I believe that I have mentioned this problem previously but have not been confident that it was a bug. I am now. I have repeatedly been hit by the problem that initialising a set to the empty set will work correctly for many versions of a program then recompiling the source without changing anything will produce a version where the set is not initialised (I think but am not certain that it is left with whatever value it had previously). A typical code snippet might be
Const Maxcomp=180; Type TSetComp=Set of 1..Maxcomp; Var SetComp:TSetComp;
begin SetComp:=[]; ...
Usually this will result in SetComp being the empty set. Our code uses sets quite extensively and every so often we will build a version of the code where one or other of the sets is not initialised. The behaviour is then repeatable until we build a new version. This makes testing a complete nightmare as we have to test everything each time we build a new version even if nothing has changed. The workaround that I have not seen fail, is to use
SetComp:=[1]-[1];
This is with gpc version 19991030 based on 2.95.2 running under RedHat Linux 6.2 on a Pentium PC. To me this smells like an uninitialised variable in the compiler that only gives problems when it picks up a limited range of values. Apologies if this is a known problem (and more apologies if it is fixed in a later snapshot) but I couldn't immediately see it in the bug lists.
Could somebody recommend a strategy for using the daily snapshots? Is it a case of taking pot luck or are their particular releases that are known to work tolerably well? Is their likely to be a beta in the near future?
Martin Liddle wrote:
I believe that I have mentioned this problem previously but have not been confident that it was a bug. I am now. I have repeatedly been hit by the problem that initialising a set to the empty set will work correctly for many versions of a program then recompiling the source without changing anything will produce a version where the set is not initialised (I think but am not certain that it is left with whatever value it had previously). A typical code snippet might be
Const Maxcomp=180; Type TSetComp=Set of 1..Maxcomp; Var SetComp:TSetComp;
begin SetComp:=[]; ...
Usually this will result in SetComp being the empty set. Our code uses sets quite extensively and every so often we will build a version of the code where one or other of the sets is not initialised. The behaviour is then repeatable until we build a new version. This makes testing a complete nightmare as we have to test everything each time we build a new version even if nothing has changed. The workaround that I have not seen fail, is to use
SetComp:=[1]-[1];
This is with gpc version 19991030 based on 2.95.2 running under RedHat Linux 6.2 on a Pentium PC. To me this smells like an uninitialised variable in the compiler that only gives problems when it picks up a limited range of values. Apologies if this is a known problem (and more apologies if it is fixed in a later snapshot) but I couldn't immediately see it in the bug lists.

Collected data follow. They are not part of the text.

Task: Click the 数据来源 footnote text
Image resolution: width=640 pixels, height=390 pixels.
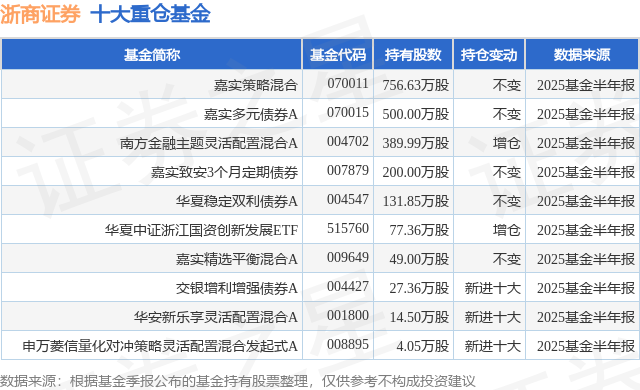Action: pyautogui.click(x=238, y=381)
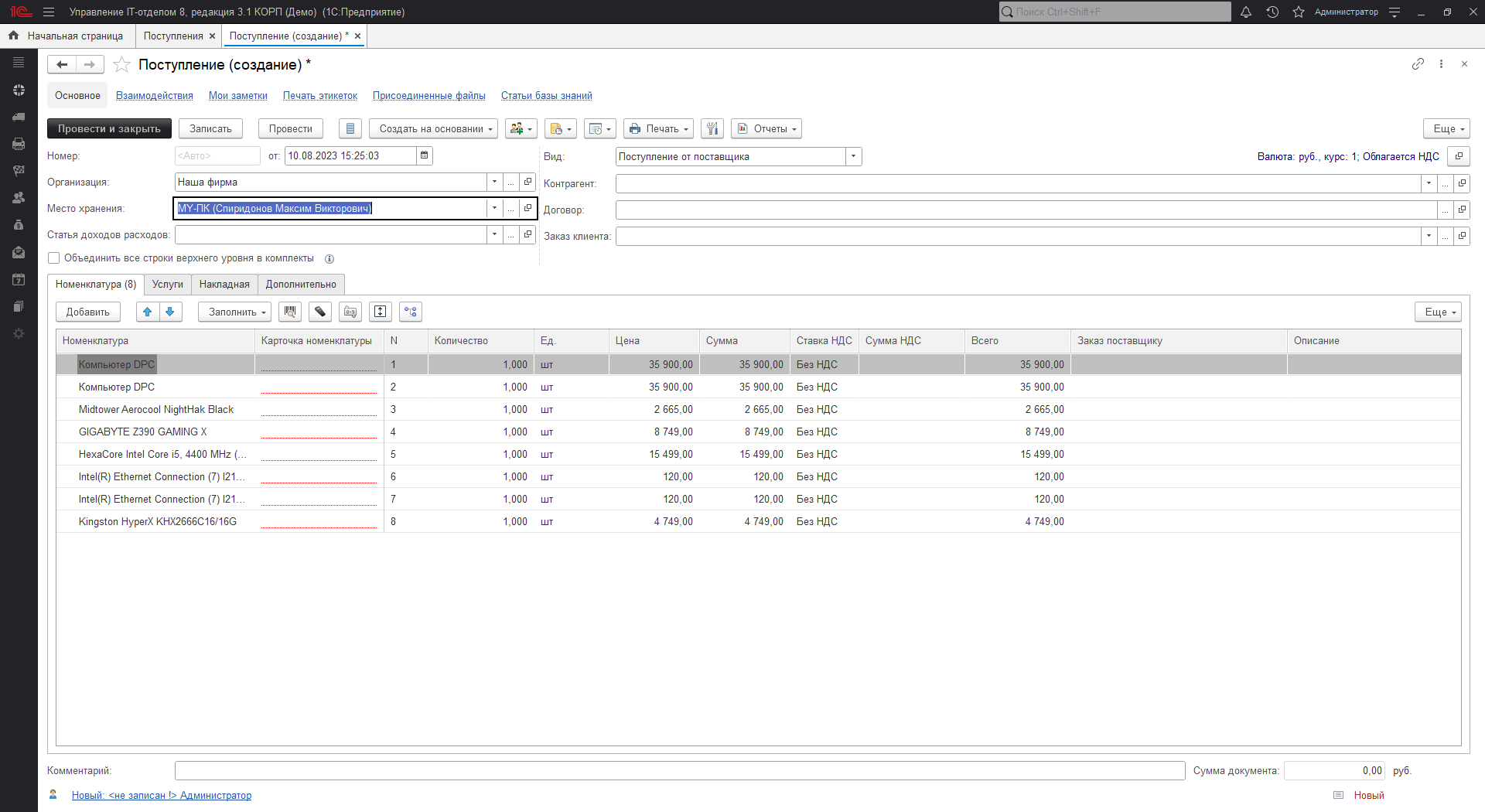Screen dimensions: 1485x812
Task: Move the selected row down
Action: point(170,312)
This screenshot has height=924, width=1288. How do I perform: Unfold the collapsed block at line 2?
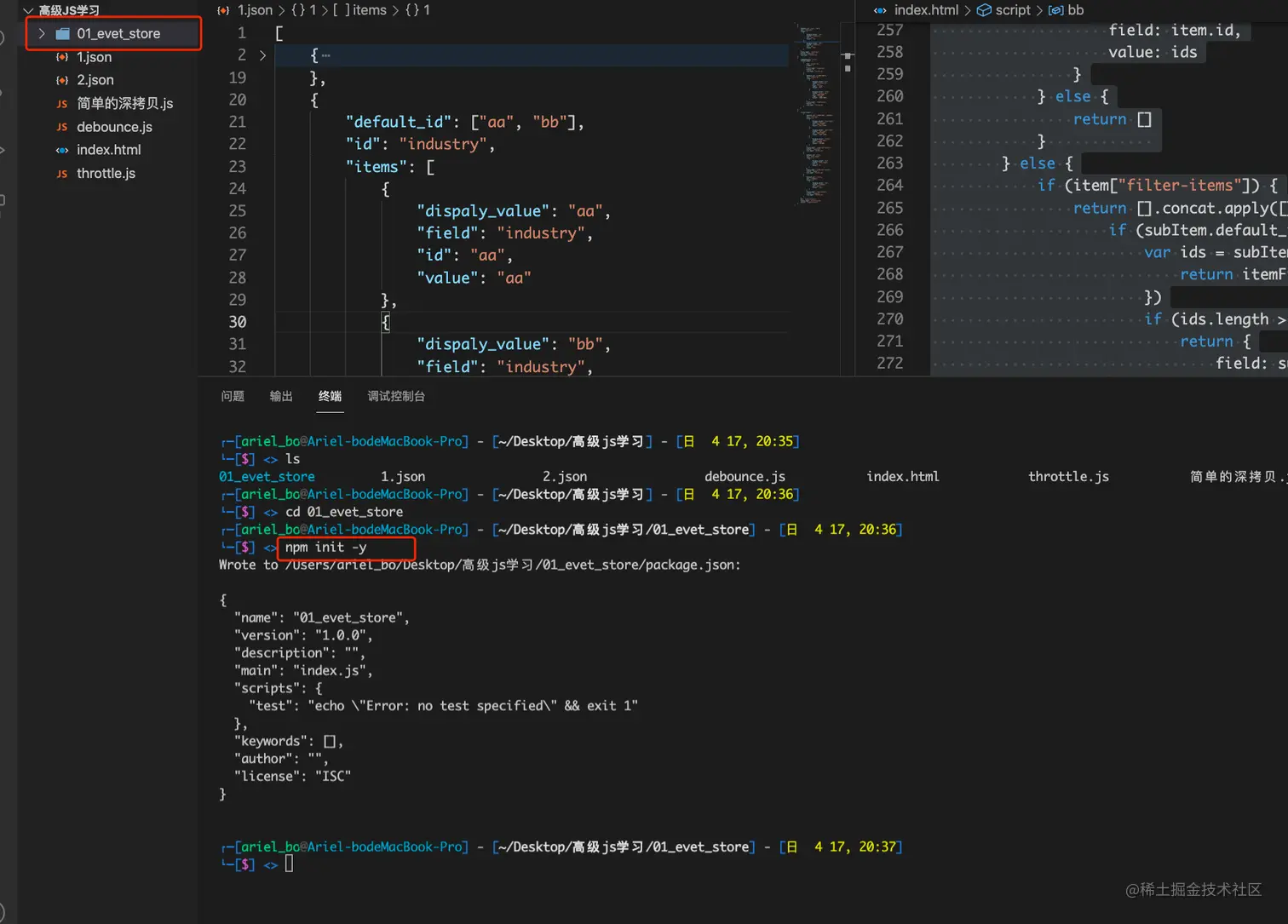coord(262,55)
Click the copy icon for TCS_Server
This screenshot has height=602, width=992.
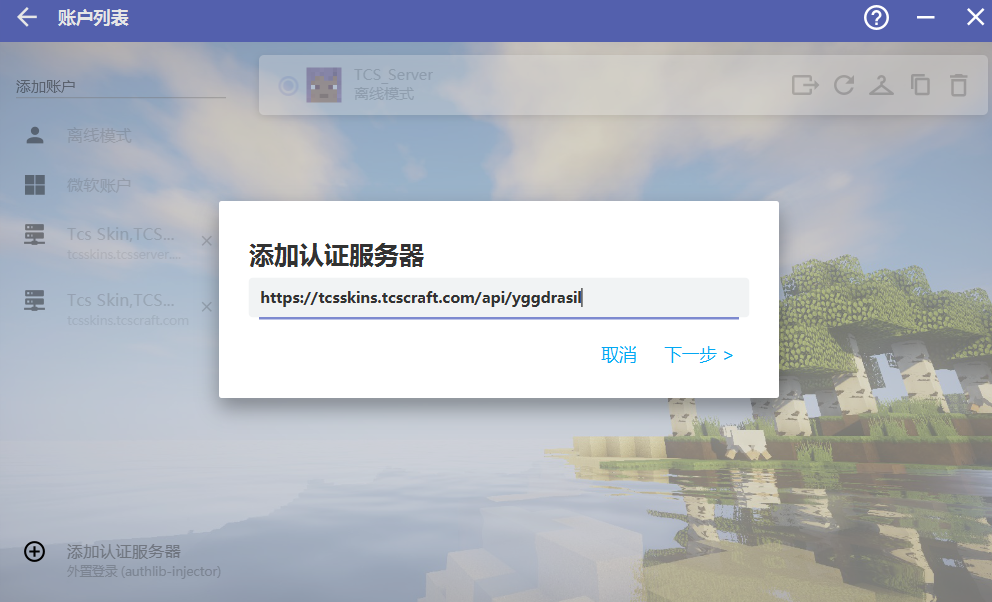click(x=920, y=85)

I don't remember having seen this particular problem, and it's probably not in the bug list. ISTR since a year ago, some things have changed in the set handling, but I don't know many details. So upgrading to the current version might help, or it might not... (Please let me know if it does if you try it.)

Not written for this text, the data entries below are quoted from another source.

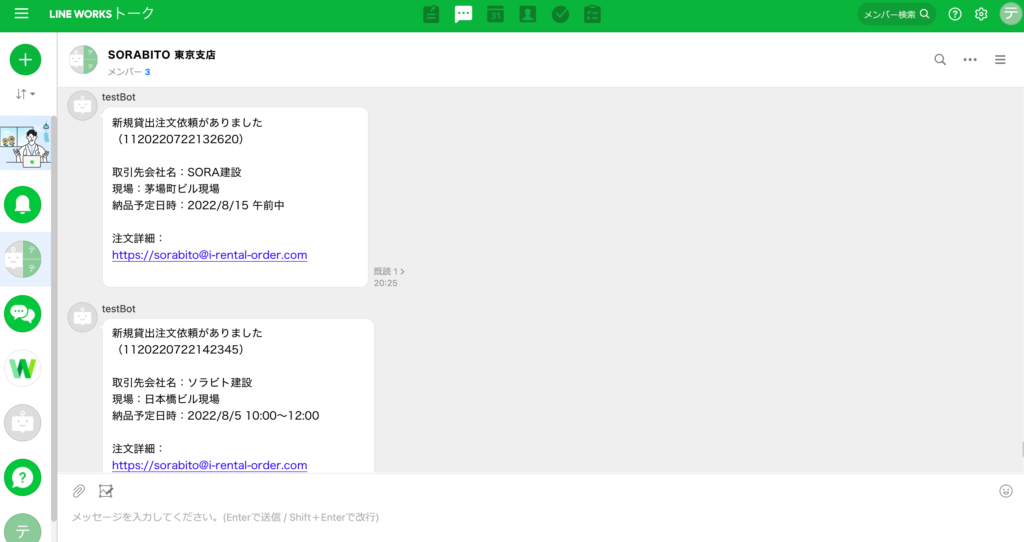Open the Contacts address book icon
This screenshot has width=1024, height=542.
528,14
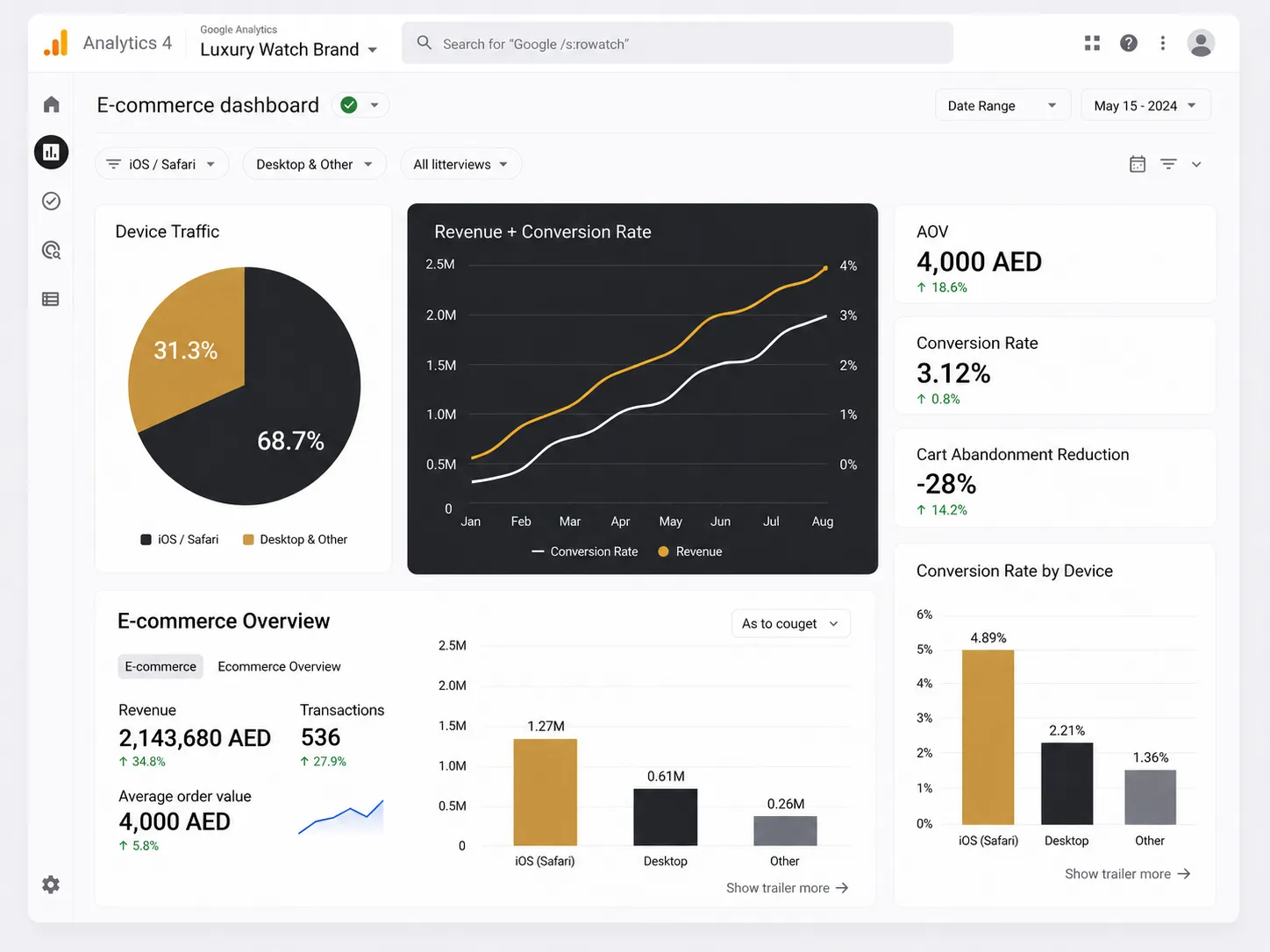The height and width of the screenshot is (952, 1270).
Task: Follow Show trailer more link under Conversion Rate by Device
Action: click(x=1127, y=874)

Could somebody recommend a strategy for using the daily snapshots? Is it a case of taking pot luck or are their particular releases that are known to work tolerably well?
There haven't been substantial changes in the last few weeks, so using a recent version should probably work...

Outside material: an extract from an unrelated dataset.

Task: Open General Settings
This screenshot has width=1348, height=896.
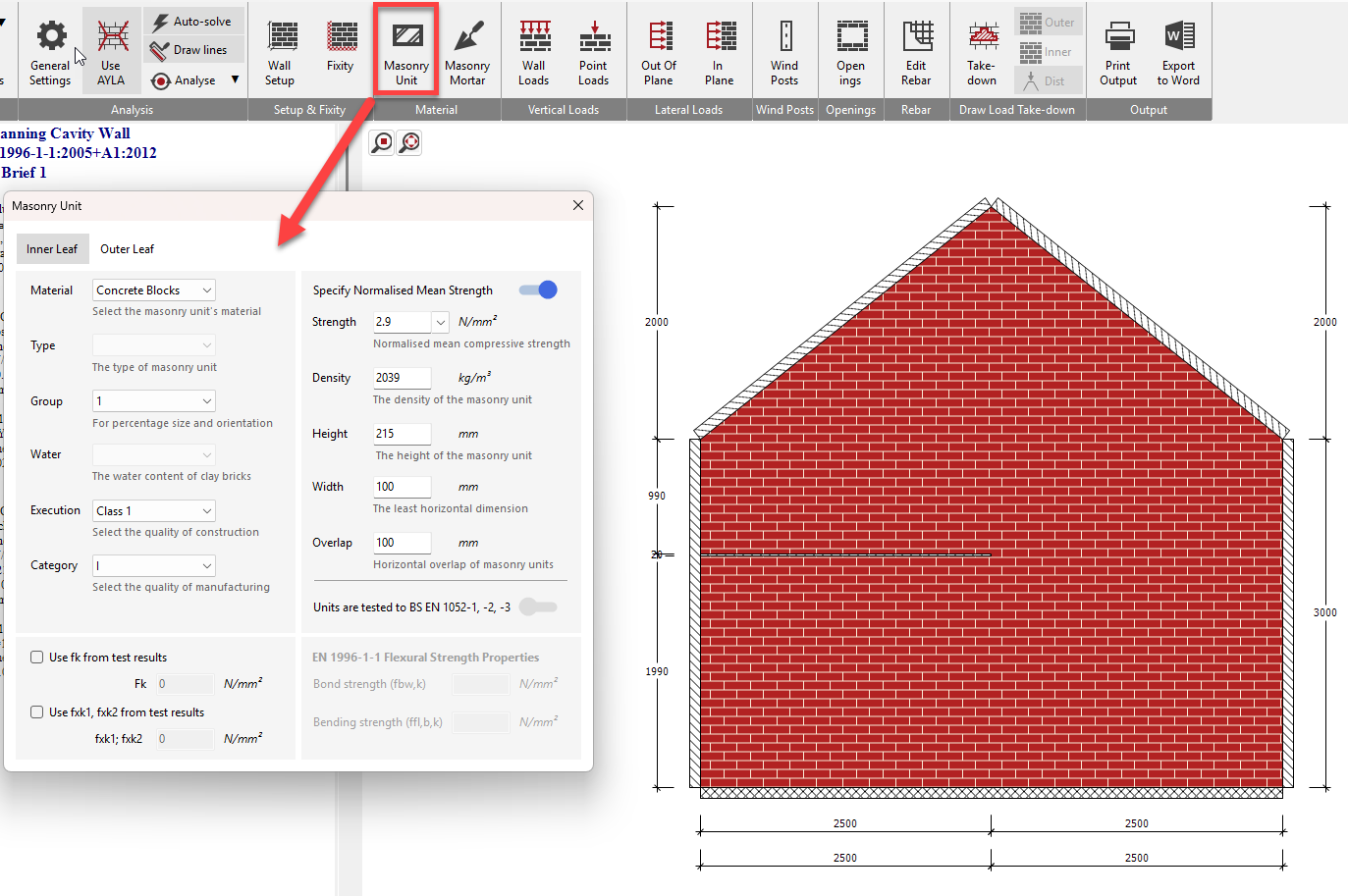Action: click(49, 49)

Is their likely to be a beta in the near future?
According to most people's definition of "near", probably no, I'm afraid...
Frank
In article 1BFC2469.20001025101324.FOO-48C2.frank@g-n-u.de, Frank Heckenbach frank@g-n-u.de writes
Martin Liddle wrote:
I believe that I have mentioned this problem previously but have not been confident that it was a bug. I am now. I have repeatedly been
hit
by the problem that initialising a set to the empty set will work correctly for many versions of a program then recompiling the source without changing anything will produce a version where the set is not initialised.
I don't remember having seen this particular problem, and it's probably not in the bug list. ISTR since a year ago, some things have changed in the set handling, but I don't know many details. So upgrading to the current version might help, or it might not... (Please let me know if it does if you try it.)
Certainly I'll report anything I find. It may be a month or so before we move to a new version of the compiler (better the devil you know) and because the problem is infrequent it will take more time before we know if it has been cured. Thank you for taking an interest in this problem and all the work that you and Peter do on GPC.